Look in the material below for the line with "This screenshot has width=690, height=610." and the line with "Task: Expand Sales", then set down exactly those two lines and all lines between, nothing more.

• Provided information
::::::::

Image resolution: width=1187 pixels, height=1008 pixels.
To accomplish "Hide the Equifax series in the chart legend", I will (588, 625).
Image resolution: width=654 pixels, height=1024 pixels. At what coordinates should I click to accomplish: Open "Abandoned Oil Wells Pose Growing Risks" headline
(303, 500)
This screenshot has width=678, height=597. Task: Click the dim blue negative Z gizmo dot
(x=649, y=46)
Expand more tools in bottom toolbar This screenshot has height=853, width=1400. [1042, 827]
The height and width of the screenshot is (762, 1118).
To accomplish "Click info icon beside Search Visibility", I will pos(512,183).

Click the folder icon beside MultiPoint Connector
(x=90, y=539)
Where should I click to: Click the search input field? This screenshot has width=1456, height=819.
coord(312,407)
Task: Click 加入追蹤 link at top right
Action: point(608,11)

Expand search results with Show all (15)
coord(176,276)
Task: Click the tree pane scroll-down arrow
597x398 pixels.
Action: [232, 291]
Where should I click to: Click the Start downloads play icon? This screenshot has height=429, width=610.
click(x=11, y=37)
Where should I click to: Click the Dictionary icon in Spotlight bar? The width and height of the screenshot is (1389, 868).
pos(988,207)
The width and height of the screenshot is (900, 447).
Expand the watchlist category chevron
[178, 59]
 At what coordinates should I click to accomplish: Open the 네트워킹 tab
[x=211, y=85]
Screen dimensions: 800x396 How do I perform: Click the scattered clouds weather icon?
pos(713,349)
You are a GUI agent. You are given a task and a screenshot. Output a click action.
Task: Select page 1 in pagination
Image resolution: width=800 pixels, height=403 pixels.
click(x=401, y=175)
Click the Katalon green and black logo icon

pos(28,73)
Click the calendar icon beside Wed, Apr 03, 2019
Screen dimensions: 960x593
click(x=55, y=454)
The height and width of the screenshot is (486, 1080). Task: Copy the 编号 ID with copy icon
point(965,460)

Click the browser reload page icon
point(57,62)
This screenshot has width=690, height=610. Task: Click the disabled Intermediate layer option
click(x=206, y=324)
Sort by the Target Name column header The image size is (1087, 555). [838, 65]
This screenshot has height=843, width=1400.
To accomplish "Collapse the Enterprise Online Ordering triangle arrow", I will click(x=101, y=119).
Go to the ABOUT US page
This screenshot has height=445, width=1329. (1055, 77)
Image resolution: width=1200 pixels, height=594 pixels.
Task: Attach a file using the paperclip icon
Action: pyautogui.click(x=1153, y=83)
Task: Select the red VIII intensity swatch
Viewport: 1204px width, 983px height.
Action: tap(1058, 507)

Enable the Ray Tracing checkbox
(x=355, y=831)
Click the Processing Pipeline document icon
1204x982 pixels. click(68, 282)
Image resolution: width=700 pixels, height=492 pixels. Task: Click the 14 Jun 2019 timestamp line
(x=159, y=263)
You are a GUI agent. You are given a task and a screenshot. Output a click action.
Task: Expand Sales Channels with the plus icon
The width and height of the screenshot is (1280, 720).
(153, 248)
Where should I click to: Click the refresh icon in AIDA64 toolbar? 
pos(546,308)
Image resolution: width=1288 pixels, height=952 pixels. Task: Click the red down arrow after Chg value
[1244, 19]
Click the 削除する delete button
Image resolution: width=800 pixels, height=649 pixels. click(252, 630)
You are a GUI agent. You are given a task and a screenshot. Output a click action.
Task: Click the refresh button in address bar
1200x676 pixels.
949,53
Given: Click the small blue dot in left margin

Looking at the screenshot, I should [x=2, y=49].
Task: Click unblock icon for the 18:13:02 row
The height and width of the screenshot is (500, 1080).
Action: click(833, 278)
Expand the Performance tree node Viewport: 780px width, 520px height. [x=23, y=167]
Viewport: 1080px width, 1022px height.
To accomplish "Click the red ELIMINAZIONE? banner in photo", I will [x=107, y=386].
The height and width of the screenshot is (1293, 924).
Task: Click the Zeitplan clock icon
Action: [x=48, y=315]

::::::::

• Your solution
This screenshot has width=690, height=610. Task: Click the disabled Intermediate layer option
click(x=206, y=324)
Sort by the Target Name column header The image size is (1087, 555). [838, 65]
This screenshot has height=843, width=1400.
To accomplish "Collapse the Enterprise Online Ordering triangle arrow", I will click(x=101, y=119).
Go to the ABOUT US page
This screenshot has height=445, width=1329. (1055, 77)
Image resolution: width=1200 pixels, height=594 pixels.
Task: Attach a file using the paperclip icon
Action: pyautogui.click(x=1153, y=83)
Task: Select the red VIII intensity swatch
Viewport: 1204px width, 983px height.
Action: tap(1058, 507)

Enable the Ray Tracing checkbox
(x=355, y=831)
Click the Processing Pipeline document icon
1204x982 pixels. click(68, 282)
Image resolution: width=700 pixels, height=492 pixels. Task: Click the 14 Jun 2019 timestamp line
(x=159, y=263)
You are a GUI agent. You are given a task and a screenshot. Output a click action.
Task: Expand Sales Channels with the plus icon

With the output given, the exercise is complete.